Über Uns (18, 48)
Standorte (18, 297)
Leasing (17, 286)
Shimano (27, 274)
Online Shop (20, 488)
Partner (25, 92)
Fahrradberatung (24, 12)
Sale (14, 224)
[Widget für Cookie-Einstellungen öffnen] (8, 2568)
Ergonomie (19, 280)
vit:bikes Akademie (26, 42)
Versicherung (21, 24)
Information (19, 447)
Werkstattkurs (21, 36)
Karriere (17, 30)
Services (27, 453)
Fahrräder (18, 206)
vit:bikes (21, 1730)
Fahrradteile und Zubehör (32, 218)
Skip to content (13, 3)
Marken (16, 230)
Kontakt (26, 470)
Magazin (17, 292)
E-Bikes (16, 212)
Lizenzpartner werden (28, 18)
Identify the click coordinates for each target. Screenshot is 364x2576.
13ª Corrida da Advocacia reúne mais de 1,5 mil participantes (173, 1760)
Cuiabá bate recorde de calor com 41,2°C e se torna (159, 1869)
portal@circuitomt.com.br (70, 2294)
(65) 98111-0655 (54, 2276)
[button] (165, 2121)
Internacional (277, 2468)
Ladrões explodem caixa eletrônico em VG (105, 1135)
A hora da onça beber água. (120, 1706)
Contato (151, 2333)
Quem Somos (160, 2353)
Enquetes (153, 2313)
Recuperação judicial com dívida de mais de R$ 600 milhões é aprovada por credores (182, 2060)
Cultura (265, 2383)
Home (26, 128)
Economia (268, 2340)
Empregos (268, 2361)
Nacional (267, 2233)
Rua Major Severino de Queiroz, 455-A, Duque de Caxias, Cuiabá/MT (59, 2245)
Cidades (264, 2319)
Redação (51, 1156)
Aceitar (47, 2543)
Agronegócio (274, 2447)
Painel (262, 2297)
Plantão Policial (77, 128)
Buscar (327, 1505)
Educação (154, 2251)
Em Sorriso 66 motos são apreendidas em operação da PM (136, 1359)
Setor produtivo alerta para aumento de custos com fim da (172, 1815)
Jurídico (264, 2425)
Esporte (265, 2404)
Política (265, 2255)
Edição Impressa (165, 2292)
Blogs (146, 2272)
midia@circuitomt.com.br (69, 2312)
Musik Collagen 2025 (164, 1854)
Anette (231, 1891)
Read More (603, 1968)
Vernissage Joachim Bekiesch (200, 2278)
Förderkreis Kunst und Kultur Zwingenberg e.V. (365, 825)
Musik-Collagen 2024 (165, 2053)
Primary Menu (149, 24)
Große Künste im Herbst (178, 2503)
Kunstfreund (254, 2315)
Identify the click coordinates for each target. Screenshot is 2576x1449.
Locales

EXERCISE DETAILS
Filter the entries above down to the lines that hold the word "Identify", and copy those lines.

YOUR RESPONSE
Identify the click coordinates for each target. Screenshot is 364x2576.
Identify the click coordinates for each target. Screenshot is 2576x1449.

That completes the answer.